Skye turned as Joy’s other neighbor strolled into the kitchen. Stocky and square-jawed, with dark stubble and thick-framed glasses, Theo had the air of someone more comfortable observing than being observed. He was a writer, born in Greece but raised in England—details Joy had managed to dig up with no small effort, as she’d confessed to Skye, “not from want of trying.” He had arrived on the island with his son, George, although the whereabouts of the child’s mother remained a mystery.
“Apologies,” Theo said now, looking from one to the other. “The door was open, and I—”
“Not a bother, mate. You remember Skye, don’t you?”
“Yes.” He flashed her a hesitant smile. “Hello again.”
“Tea?” Joy offered, but Theo declined.
“I have a favor to ask,” he said. “I was wondering if you couldperhaps watch George for me tomorrow. I have a Zoom meeting with my editor, and—”

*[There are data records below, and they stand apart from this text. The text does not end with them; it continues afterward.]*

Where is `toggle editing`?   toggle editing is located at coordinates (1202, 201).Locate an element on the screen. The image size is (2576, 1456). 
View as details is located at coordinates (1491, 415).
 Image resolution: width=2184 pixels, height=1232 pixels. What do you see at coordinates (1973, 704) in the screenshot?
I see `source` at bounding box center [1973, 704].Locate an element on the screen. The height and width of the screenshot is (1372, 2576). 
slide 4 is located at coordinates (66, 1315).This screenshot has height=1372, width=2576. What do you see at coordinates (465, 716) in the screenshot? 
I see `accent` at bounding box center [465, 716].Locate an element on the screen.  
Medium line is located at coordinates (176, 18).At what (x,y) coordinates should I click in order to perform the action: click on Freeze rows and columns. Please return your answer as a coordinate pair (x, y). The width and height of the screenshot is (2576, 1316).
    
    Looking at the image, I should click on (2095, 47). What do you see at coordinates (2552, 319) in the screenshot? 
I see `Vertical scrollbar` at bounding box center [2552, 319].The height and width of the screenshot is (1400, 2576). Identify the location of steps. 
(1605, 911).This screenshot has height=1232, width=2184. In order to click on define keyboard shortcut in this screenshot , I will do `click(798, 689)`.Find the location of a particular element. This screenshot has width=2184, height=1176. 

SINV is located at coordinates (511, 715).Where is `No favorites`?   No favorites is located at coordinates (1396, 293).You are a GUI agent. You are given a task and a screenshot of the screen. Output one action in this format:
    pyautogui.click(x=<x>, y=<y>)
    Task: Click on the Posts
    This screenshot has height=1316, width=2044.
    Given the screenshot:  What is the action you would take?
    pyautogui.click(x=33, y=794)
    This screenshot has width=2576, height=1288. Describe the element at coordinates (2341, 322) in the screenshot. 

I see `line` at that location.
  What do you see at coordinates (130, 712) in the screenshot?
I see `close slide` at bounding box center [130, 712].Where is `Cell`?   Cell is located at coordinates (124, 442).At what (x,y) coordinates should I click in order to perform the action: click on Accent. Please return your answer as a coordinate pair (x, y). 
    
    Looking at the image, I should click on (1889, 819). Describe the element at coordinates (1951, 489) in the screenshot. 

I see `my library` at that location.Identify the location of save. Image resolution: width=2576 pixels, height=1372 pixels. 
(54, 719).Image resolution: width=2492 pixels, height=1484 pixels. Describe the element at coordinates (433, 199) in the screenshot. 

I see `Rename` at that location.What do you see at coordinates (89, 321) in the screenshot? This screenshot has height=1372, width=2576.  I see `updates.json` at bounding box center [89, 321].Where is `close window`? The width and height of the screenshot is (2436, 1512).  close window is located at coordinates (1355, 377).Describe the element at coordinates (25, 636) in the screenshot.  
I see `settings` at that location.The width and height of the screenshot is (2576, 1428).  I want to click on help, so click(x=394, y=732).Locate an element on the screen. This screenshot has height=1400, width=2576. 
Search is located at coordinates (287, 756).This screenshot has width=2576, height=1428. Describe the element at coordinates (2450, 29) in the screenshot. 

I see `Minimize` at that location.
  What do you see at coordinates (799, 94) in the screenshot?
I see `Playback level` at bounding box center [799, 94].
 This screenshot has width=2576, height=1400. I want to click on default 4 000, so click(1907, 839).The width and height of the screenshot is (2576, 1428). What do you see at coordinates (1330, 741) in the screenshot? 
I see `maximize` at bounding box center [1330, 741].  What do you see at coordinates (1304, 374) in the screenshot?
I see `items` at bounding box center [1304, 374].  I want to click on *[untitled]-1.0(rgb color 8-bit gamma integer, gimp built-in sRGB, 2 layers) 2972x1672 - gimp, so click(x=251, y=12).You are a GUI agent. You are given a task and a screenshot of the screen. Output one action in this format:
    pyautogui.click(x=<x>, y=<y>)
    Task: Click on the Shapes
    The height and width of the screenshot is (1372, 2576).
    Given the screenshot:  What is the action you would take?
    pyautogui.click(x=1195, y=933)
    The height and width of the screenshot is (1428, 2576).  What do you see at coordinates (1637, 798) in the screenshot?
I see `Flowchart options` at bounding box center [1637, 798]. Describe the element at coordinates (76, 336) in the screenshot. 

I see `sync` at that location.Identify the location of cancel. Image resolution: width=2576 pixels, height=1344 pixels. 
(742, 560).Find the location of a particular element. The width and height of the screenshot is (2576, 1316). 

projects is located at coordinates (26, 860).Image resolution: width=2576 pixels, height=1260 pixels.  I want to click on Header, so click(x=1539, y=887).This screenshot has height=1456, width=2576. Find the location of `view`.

“Say no more,” Joy said. “Send him over whenever suits.”
Theo rubbed the back of his neck, eyes flicking toward the floor.
“I’d keep him with me,” he said, “but he doesn’t like the taverna, and that’s the only place nearby with reliable Wi-Fi. It gets so loud in there, and George is— He doesn’t like it.”
“Poor little mite.” Joy sipped her tea. “How’s he coping with all the building work that’s been going on?”
Theo grimaced.
“Not that well. He has his noise-canceling headphones, but when he uses those, it’s hard to help him with his schoolwork, and I have this deadline looming…”
He trailed off, bottom lip drooping miserably. Skye put down her mug.
“Is George a special-needs child?” she asked gently.
Theo looked up, nodded.
“I might be able to help you,” she said. “I was a teacher in my former life, and I have some experience of working one-to-one with children like George. If you’d like, I could sit with him for a few hours on weekdays. It doesn’t have to be here. We can find somewhere quieter.”
“You’d do that for him—for us?”
“I’d honestly love to,” Skye said. “But only if George agrees. It can be his decision.”
“Thank you.” Theo’s shoulders dropped a fraction, as if a weight had been lifted. “So much. I’ll go and tell him. This is…Thank you.”
“Sweet fella,” Joy observed as Theo hurried from the house. “It’s good of you to help out.”
“It’s not an entirely selfless act,” Skye said, her voice quiet but firm. “Teaching wasn’t something I chose to give up.”
It was the first crack she’d allowed to show, and Joy caught it, though for reasons unknown, she chose not to probe further. Instead, she offered a simple, if not entirely untrue, assumption.
“You miss it, don’t you?”
Skye was silent for a beat, and when she finally spoke, the words were heavier than she expected.
“Honestly? Teaching is the only thing I miss about my old life.”
Fourteen
A quiet tug-of-war played within Skye.
The readiness with which she had volunteered to start teaching again had taken her by surprise, the surge of enthusiasm vanishing as quickly as it had arrived. It wasn’t that she lacked faith in her own ability, more that she wasn’t sure how it would feel to slip back into the role. Being laid off from her last teaching position had been a pivotal moment in her life, one that had spiraled downward in a way she had not anticipated. The suddenness of it still unsettled her. One day, she’d had structure, purpose, and a roomful of eager faces; the next, it was all gone. The work she’d poured in and the relationships she’d built had all evaporated with nothing more than a polite handshake and sympathetic smile as they’d shown her the door.
While the desire to teach again was undeniable, her uncertainty lingered. Was she really prepared to risk being pulled back into a past she thought she’d left behind? Skye could not answer that, not yet. But she did know one thing for certain: She wasn’tprepared to go back on the promise she’d made to Theo and George. That mattered more than anything else.
Her pensive mood continued into an afternoon that crackled with heat. Skye left a bikini-clad Joy stretched out on a towel in her garden, her red skirt removed and rolled into a makeshift pillow, and made her way back across the hillside to collect what she needed for the night.